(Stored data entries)
──────

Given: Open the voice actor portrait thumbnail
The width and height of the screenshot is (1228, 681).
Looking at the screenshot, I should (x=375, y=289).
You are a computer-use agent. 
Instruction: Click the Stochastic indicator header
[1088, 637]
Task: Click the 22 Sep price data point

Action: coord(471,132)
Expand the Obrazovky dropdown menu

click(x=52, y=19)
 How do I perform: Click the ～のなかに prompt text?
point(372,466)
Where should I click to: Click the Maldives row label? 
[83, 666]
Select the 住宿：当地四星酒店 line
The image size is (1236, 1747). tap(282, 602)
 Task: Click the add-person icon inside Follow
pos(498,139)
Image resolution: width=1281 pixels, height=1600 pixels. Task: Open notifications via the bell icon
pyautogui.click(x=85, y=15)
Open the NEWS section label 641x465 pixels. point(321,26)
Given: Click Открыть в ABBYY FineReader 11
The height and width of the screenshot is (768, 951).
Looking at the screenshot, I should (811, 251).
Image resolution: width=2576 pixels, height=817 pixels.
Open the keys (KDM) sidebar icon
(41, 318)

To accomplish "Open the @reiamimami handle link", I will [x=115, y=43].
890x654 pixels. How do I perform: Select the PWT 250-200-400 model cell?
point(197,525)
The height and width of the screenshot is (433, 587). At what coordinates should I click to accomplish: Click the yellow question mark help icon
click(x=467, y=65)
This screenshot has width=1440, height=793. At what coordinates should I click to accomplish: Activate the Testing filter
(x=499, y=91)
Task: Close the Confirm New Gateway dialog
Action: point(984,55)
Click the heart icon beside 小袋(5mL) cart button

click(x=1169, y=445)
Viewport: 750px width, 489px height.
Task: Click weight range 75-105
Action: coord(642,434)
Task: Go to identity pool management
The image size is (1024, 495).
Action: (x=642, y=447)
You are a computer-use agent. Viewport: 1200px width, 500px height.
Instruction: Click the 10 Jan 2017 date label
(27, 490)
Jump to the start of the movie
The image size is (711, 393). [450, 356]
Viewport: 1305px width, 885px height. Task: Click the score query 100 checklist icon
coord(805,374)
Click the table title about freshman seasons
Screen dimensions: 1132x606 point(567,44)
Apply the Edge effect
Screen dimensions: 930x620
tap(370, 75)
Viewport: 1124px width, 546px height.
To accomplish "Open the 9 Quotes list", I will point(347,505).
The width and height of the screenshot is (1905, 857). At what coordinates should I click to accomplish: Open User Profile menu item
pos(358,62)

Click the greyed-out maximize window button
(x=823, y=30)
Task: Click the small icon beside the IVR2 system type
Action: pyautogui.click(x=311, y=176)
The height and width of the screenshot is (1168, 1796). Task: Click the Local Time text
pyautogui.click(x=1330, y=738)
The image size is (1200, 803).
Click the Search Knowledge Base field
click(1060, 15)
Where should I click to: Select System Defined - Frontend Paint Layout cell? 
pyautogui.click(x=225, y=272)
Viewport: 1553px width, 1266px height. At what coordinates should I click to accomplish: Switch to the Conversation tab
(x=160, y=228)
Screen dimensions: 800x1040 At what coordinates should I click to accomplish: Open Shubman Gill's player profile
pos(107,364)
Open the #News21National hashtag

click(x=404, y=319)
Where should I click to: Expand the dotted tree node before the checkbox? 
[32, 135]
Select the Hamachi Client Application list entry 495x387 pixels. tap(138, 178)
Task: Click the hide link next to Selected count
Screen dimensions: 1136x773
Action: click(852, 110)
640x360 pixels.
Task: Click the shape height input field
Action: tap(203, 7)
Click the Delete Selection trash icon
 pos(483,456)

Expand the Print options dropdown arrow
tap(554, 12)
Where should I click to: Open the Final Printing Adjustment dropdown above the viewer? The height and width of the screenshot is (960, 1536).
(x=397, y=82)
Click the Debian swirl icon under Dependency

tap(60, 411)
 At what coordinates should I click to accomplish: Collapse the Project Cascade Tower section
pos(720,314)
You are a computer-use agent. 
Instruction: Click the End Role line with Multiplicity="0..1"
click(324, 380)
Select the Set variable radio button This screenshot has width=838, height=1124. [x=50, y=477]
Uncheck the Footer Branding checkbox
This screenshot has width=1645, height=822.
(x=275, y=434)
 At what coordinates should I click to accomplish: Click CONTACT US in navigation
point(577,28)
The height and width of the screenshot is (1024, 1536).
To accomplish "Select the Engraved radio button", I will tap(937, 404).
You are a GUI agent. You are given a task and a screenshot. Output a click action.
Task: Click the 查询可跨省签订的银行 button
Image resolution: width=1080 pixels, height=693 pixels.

──────

*Exercise objective*: Retype each of the preceding records exactly as printed.

*Answer to this task*:
Given: Open the voice actor portrait thumbnail
The width and height of the screenshot is (1228, 681).
Looking at the screenshot, I should (x=375, y=289).
You are a computer-use agent. 
Instruction: Click the Stochastic indicator header
[1088, 637]
Task: Click the 22 Sep price data point

Action: coord(471,132)
Expand the Obrazovky dropdown menu

click(x=52, y=19)
 How do I perform: Click the ～のなかに prompt text?
point(372,466)
Where should I click to: Click the Maldives row label? 
[83, 666]
Select the 住宿：当地四星酒店 line
The image size is (1236, 1747). tap(282, 602)
 Task: Click the add-person icon inside Follow
pos(498,139)
Image resolution: width=1281 pixels, height=1600 pixels. Task: Open notifications via the bell icon
pyautogui.click(x=85, y=15)
Open the NEWS section label 641x465 pixels. point(321,26)
Given: Click Открыть в ABBYY FineReader 11
The height and width of the screenshot is (768, 951).
Looking at the screenshot, I should (811, 251).
Image resolution: width=2576 pixels, height=817 pixels.
Open the keys (KDM) sidebar icon
(41, 318)

To accomplish "Open the @reiamimami handle link", I will [x=115, y=43].
890x654 pixels. How do I perform: Select the PWT 250-200-400 model cell?
point(197,525)
The height and width of the screenshot is (433, 587). At what coordinates should I click to accomplish: Click the yellow question mark help icon
click(x=467, y=65)
This screenshot has width=1440, height=793. At what coordinates should I click to accomplish: Activate the Testing filter
(x=499, y=91)
Task: Close the Confirm New Gateway dialog
Action: point(984,55)
Click the heart icon beside 小袋(5mL) cart button

click(x=1169, y=445)
Viewport: 750px width, 489px height.
Task: Click weight range 75-105
Action: coord(642,434)
Task: Go to identity pool management
The image size is (1024, 495).
Action: (x=642, y=447)
You are a computer-use agent. Viewport: 1200px width, 500px height.
Instruction: Click the 10 Jan 2017 date label
(27, 490)
Jump to the start of the movie
The image size is (711, 393). [450, 356]
Viewport: 1305px width, 885px height. Task: Click the score query 100 checklist icon
coord(805,374)
Click the table title about freshman seasons
Screen dimensions: 1132x606 point(567,44)
Apply the Edge effect
Screen dimensions: 930x620
tap(370, 75)
Viewport: 1124px width, 546px height.
To accomplish "Open the 9 Quotes list", I will point(347,505).
The width and height of the screenshot is (1905, 857). At what coordinates should I click to accomplish: Open User Profile menu item
pos(358,62)

Click the greyed-out maximize window button
(x=823, y=30)
Task: Click the small icon beside the IVR2 system type
Action: pyautogui.click(x=311, y=176)
The height and width of the screenshot is (1168, 1796). Task: Click the Local Time text
pyautogui.click(x=1330, y=738)
The image size is (1200, 803).
Click the Search Knowledge Base field
click(1060, 15)
Where should I click to: Select System Defined - Frontend Paint Layout cell? 
pyautogui.click(x=225, y=272)
Viewport: 1553px width, 1266px height. At what coordinates should I click to accomplish: Switch to the Conversation tab
(x=160, y=228)
Screen dimensions: 800x1040 At what coordinates should I click to accomplish: Open Shubman Gill's player profile
pos(107,364)
Open the #News21National hashtag

click(x=404, y=319)
Where should I click to: Expand the dotted tree node before the checkbox? 
[32, 135]
Select the Hamachi Client Application list entry 495x387 pixels. tap(138, 178)
Task: Click the hide link next to Selected count
Screen dimensions: 1136x773
Action: click(852, 110)
640x360 pixels.
Task: Click the shape height input field
Action: tap(203, 7)
Click the Delete Selection trash icon
 pos(483,456)

Expand the Print options dropdown arrow
tap(554, 12)
Where should I click to: Open the Final Printing Adjustment dropdown above the viewer? The height and width of the screenshot is (960, 1536).
(x=397, y=82)
Click the Debian swirl icon under Dependency

tap(60, 411)
 At what coordinates should I click to accomplish: Collapse the Project Cascade Tower section
pos(720,314)
You are a computer-use agent. 
Instruction: Click the End Role line with Multiplicity="0..1"
click(324, 380)
Select the Set variable radio button This screenshot has width=838, height=1124. [x=50, y=477]
Uncheck the Footer Branding checkbox
This screenshot has width=1645, height=822.
(x=275, y=434)
 At what coordinates should I click to accomplish: Click CONTACT US in navigation
point(577,28)
The height and width of the screenshot is (1024, 1536).
To accomplish "Select the Engraved radio button", I will tap(937, 404).
You are a GUI agent. You are given a task and a screenshot. Output a click action.
Task: Click the 查询可跨省签订的银行 button
Image resolution: width=1080 pixels, height=693 pixels.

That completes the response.